A dispetto del fatto che tutti ne parlano e tutti ne auspicano al più presto l’adozione, per il gancio automatico digitale sembra di assistere al gioco dell’oca: quando il traguardo appare vicino, si torna alla casella di partenza. Sono state molteplici le occasioni in cui sono stati presentati vari prototipi di Dac (dall’inglese Digital Automatic Coupling, come viene universalmente identificato) ormai giunti a livello di preserie, messi a punto anche nell’ambito di un programma comunitario indirizzato allo sviluppo dell’accoppiamento automatico digitale in ferrovia.
Il Dac è stato il protagonista indiscusso del forum Digital Rail 2022 ai primi di novembre 2022 a Londra, così come in un convegno il 23 novembre a Bratislava in Slovacchia, alla presenza dei principali rappresentanti delle compagnie ferroviarie europee aderenti al progetto comunitario Dac4Eu. Anche in quest’ultima occasione il Dac è stato presentato come la più importante svolta tecnologica a favore del trasporto ferroviario delle merci, ma di fatto passi avanti significativi non ne sono stati fatti, anzi sono più le perplessità che le certezze.
Proseguono i test operativi in corso da parte di alcune imprese ferroviarie nell’ambito del progetto comunitario, ma la conclusione di questa fase essenziale per arrivare a una proposta condivisa slitta di mese in mese. L’obiettivo fissato inizialmente era quello di chiudere la fase sperimentale entro dicembre 2022, ora si parla di prendersi ancora un po’ di tempo per arrivare a una decisione definitiva ma non prima del 2024.
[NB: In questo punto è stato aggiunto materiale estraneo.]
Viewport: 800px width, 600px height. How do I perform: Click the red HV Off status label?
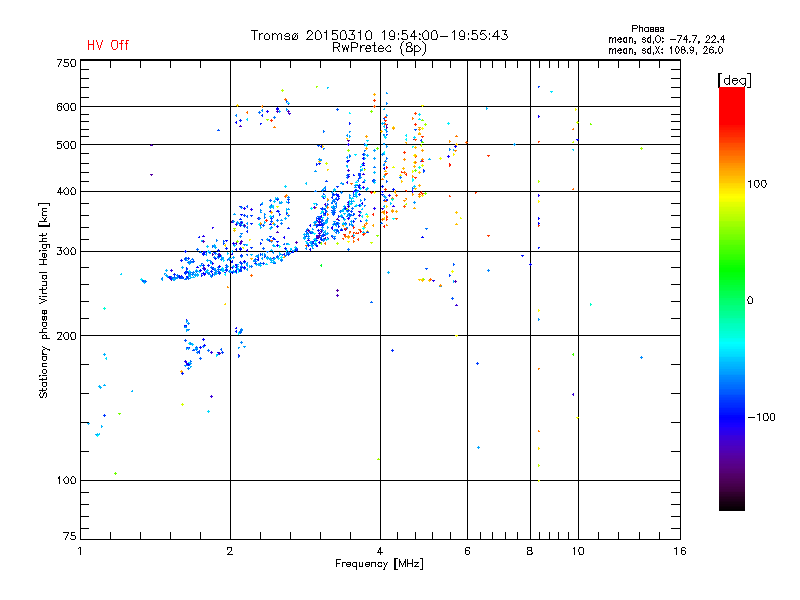tap(108, 45)
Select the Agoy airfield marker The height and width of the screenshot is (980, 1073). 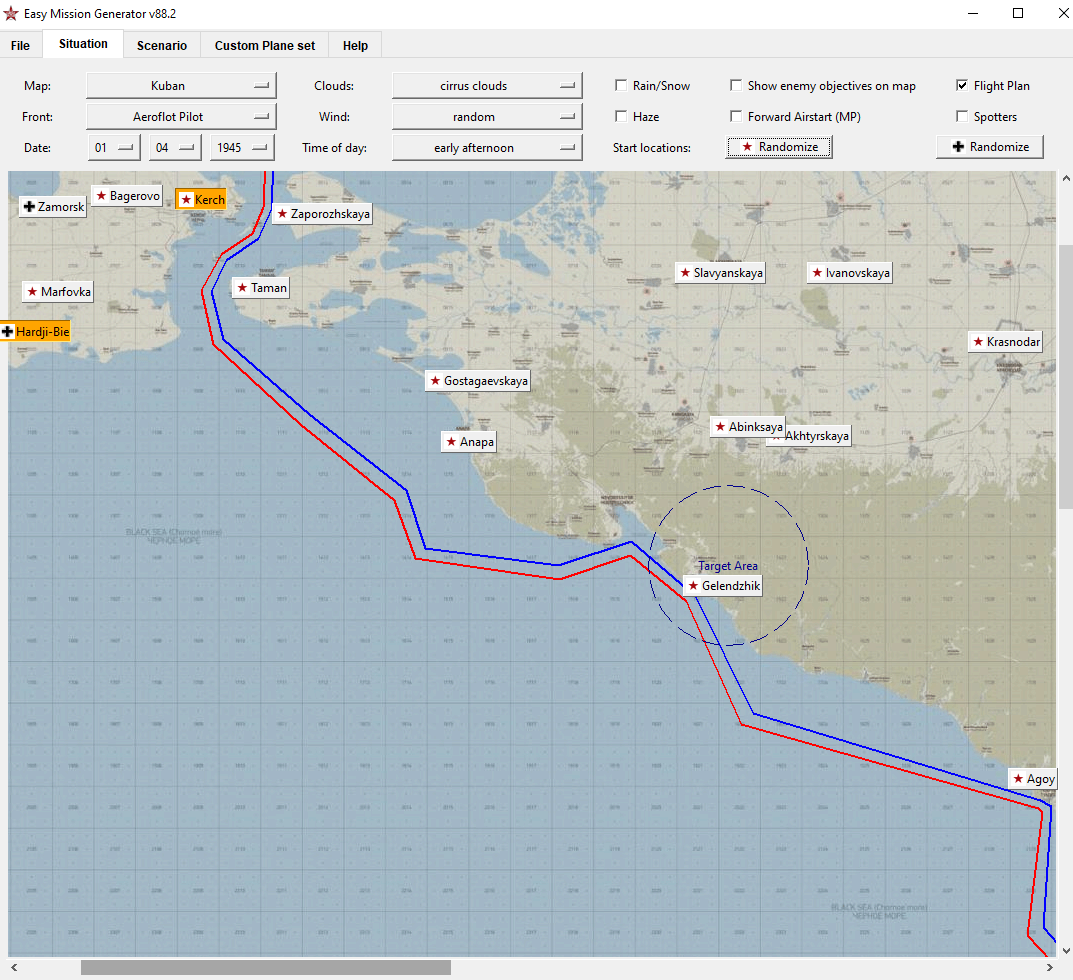pos(1032,779)
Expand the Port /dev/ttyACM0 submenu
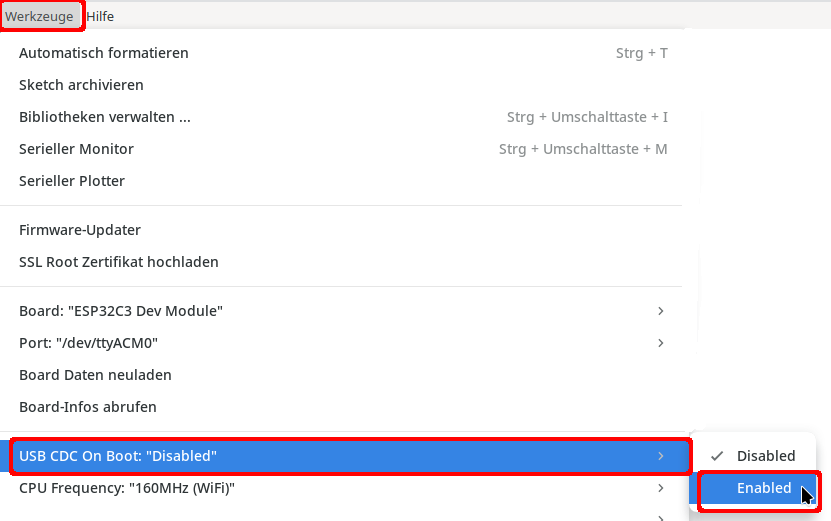This screenshot has width=831, height=521. point(88,343)
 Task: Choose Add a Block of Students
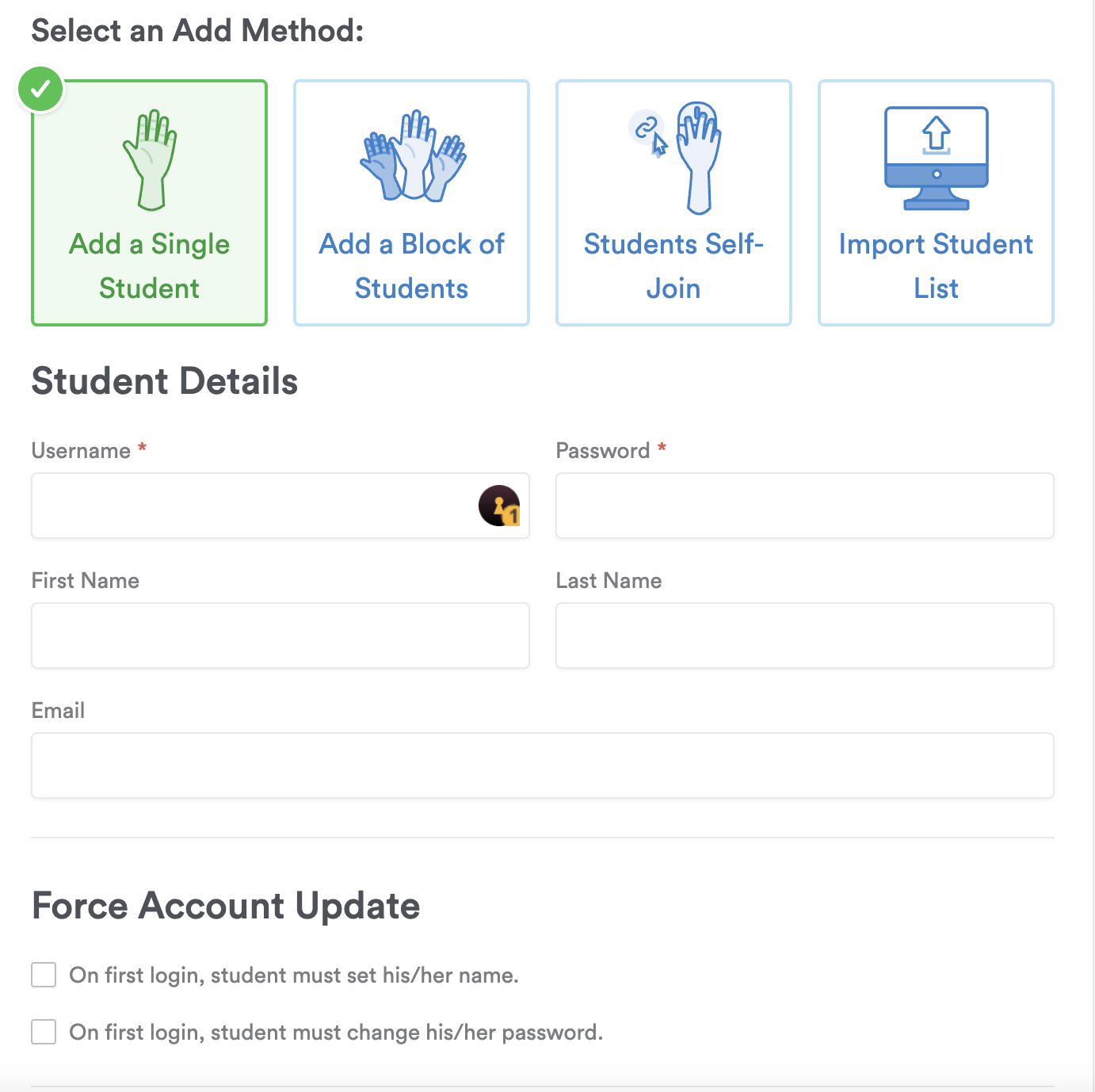(411, 265)
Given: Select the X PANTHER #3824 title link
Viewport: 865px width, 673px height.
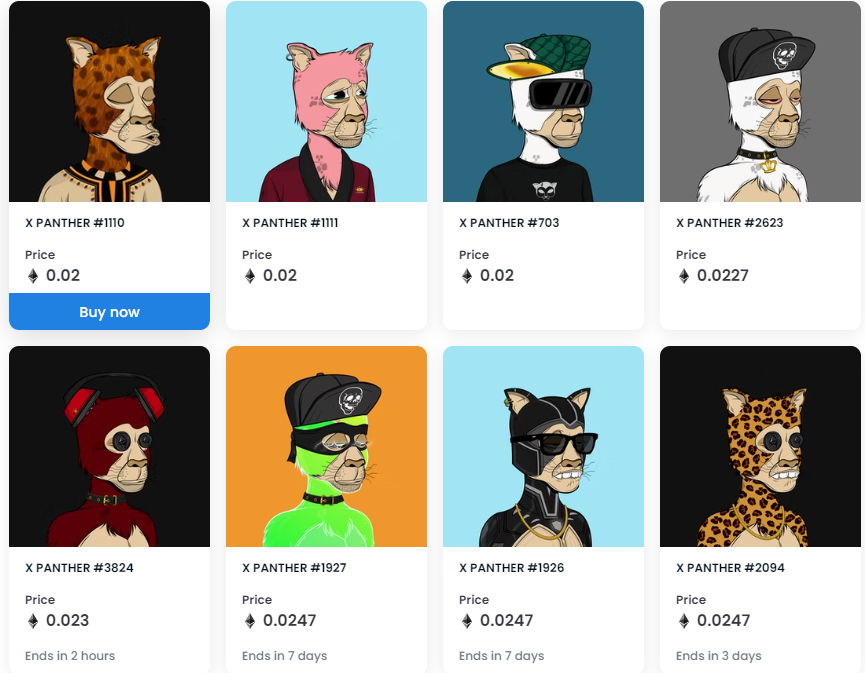Looking at the screenshot, I should click(x=79, y=568).
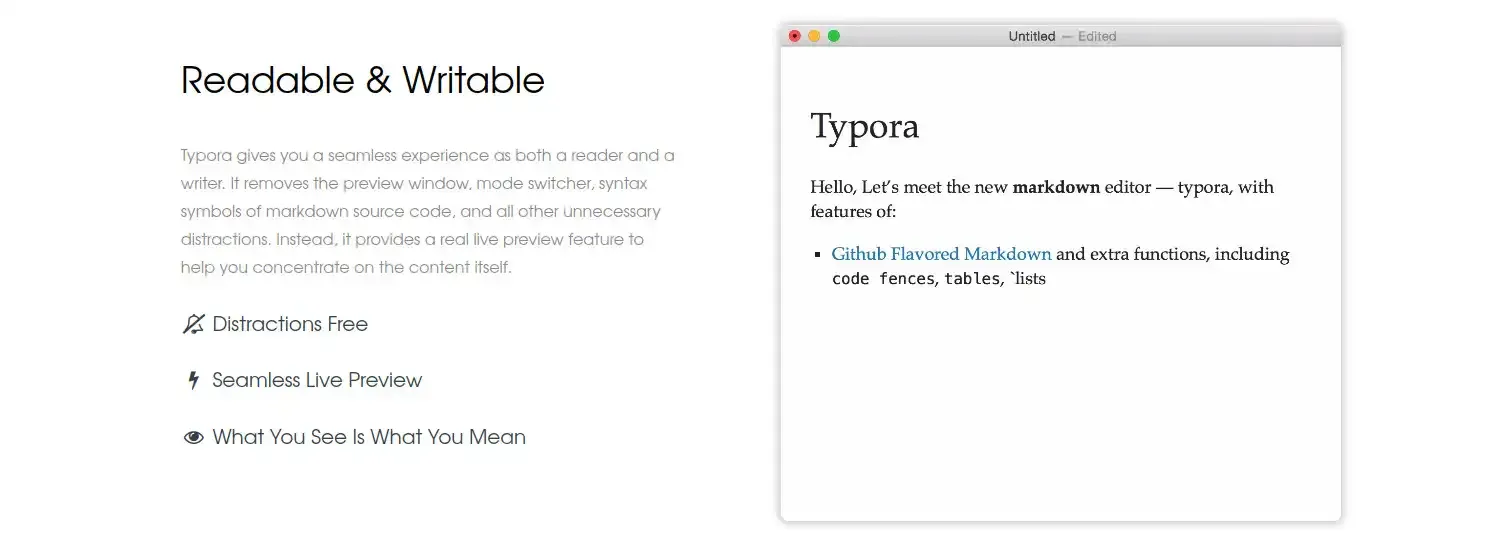Click the "Readable & Writable" section heading
This screenshot has width=1500, height=536.
[362, 80]
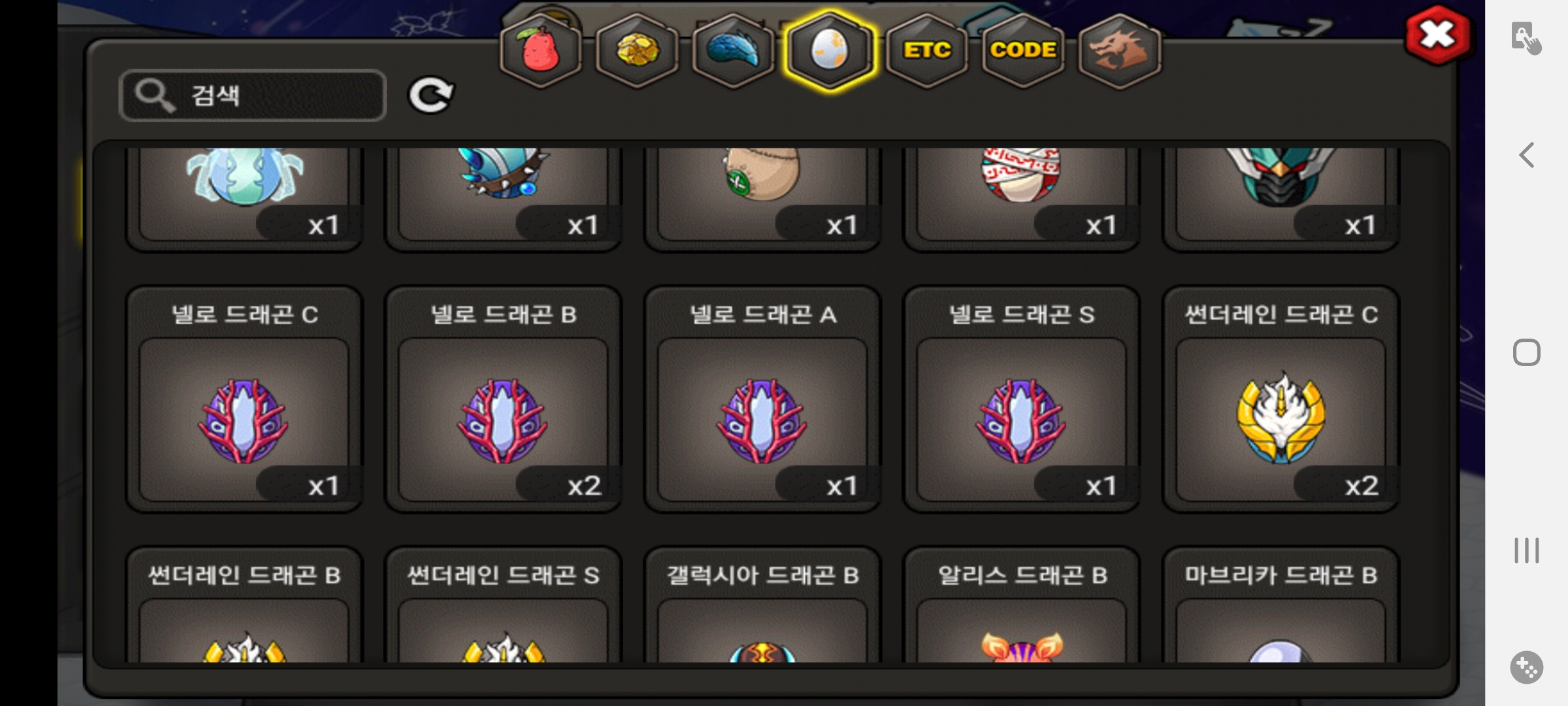Tap the Android home button
Screen dimensions: 1568x706
[1527, 352]
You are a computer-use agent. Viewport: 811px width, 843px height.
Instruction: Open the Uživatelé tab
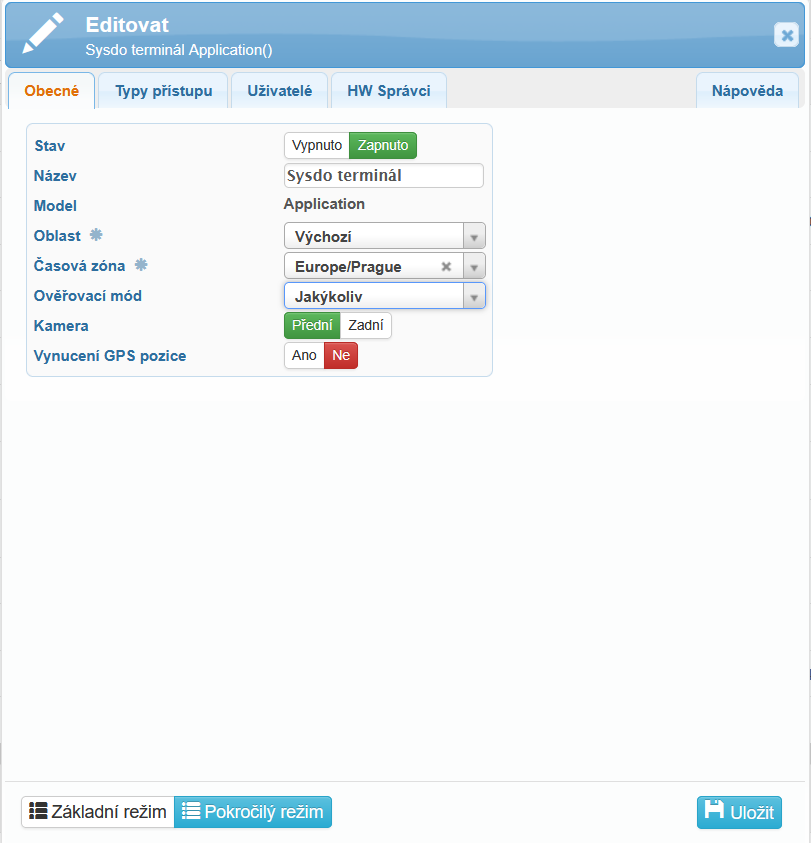coord(279,91)
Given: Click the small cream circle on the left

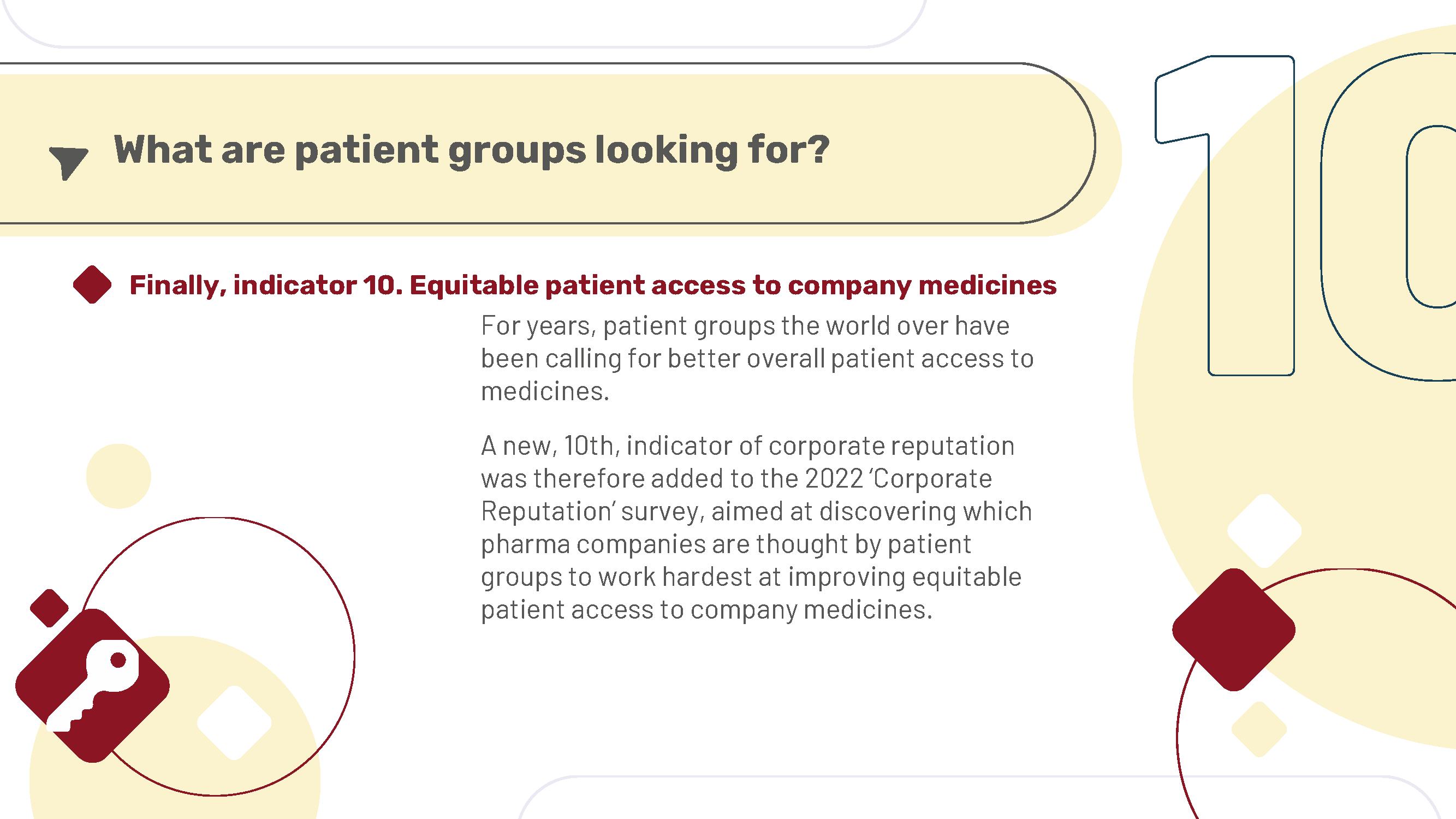Looking at the screenshot, I should tap(118, 476).
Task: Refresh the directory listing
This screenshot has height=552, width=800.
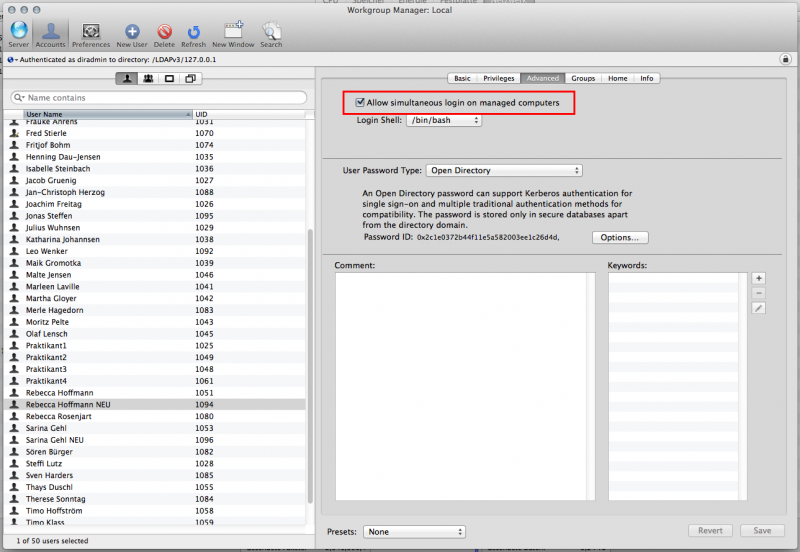Action: pyautogui.click(x=193, y=31)
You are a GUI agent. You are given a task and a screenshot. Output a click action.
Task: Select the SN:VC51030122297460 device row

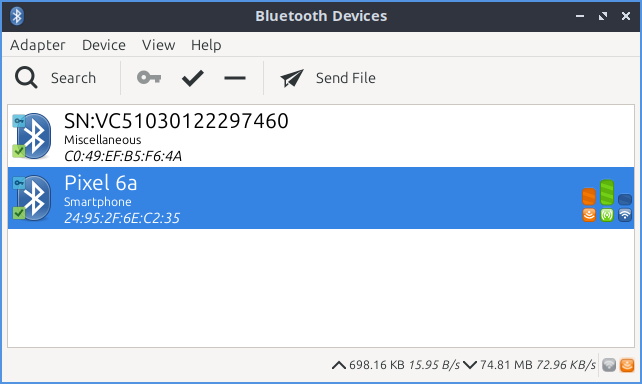[x=321, y=136]
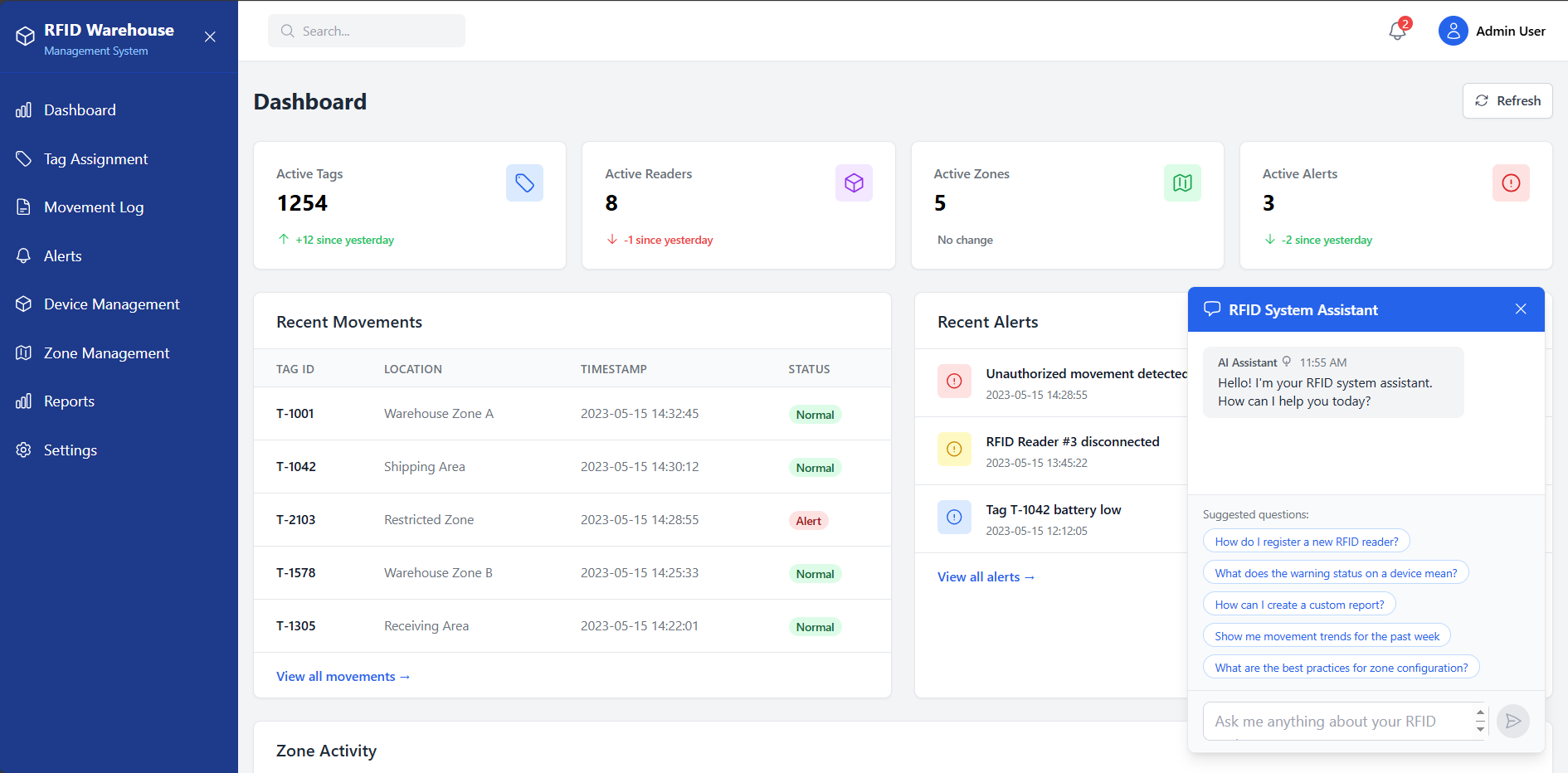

Il nodo da sciogliere è duplice. Prima di tutto c’è da scegliere la soluzione tecnica che possa diventare uno standard per tutte le ferrovie europee, dall’altro c’è da svolgere un’attenta verifica per stabilire quanti carri dell’attuale parco circolante europeo e di che tipologia sono idonei all’installazione del Dac, con un’operazione di retrofit, e quanti invece andrebbero scartati. Inoltre vanno valutati i costi, mentre un’analoga stima andrebbe poi fatta anche per i mezzi di trazione, sia per quelli di linea sia soprattutto per i locomotori da manovra in scali e terminal.
Nel frattempo in questi ultimi anni sono stati effettuati centinaia di test pratici del Dac su diversi tipi di carri sia dal punto di vista meccanico, sia per valutare gli accoppiamenti elettrici e digitali, anche in condizioni climatiche estreme. Tra le protagoniste indiscusse nella sperimentazione ci sono le ferrovie tedesche DB che più di altre imprese credono nella svolta tecnologica.
I risultati sono assolutamente confortanti dal punto di vista della resistenza meccanica, vale a dire come robustezza e validità degli accoppiamenti, mentre alcune falle sono state riscontrate in circostanze particolari, per esempio dove sono presenti lavorazioni molto polverose, come lo sono le miniere o i cementifici. In questo caso a presentare limiti è stata la componente elettrica del dispositivo.
Resta poi da affrontare la sfida dei costi economici, tuttora da quantificare, e per i quali devono esser messi a punto dei programmi di finanziamento anche in ambito comunitario. Si stima un costo per ogni singolo dispositivo intorno ai 5mila euro che moltiplicato per i carri merci del parco europeo potenzialmente interessati all’aggiornamento (chiaramente con il doppio Dac per ogni carro) porta l’investimento complessivo a superare i 5 miliardi di euro, anche considerando i costi di adattamento e modifica in officina.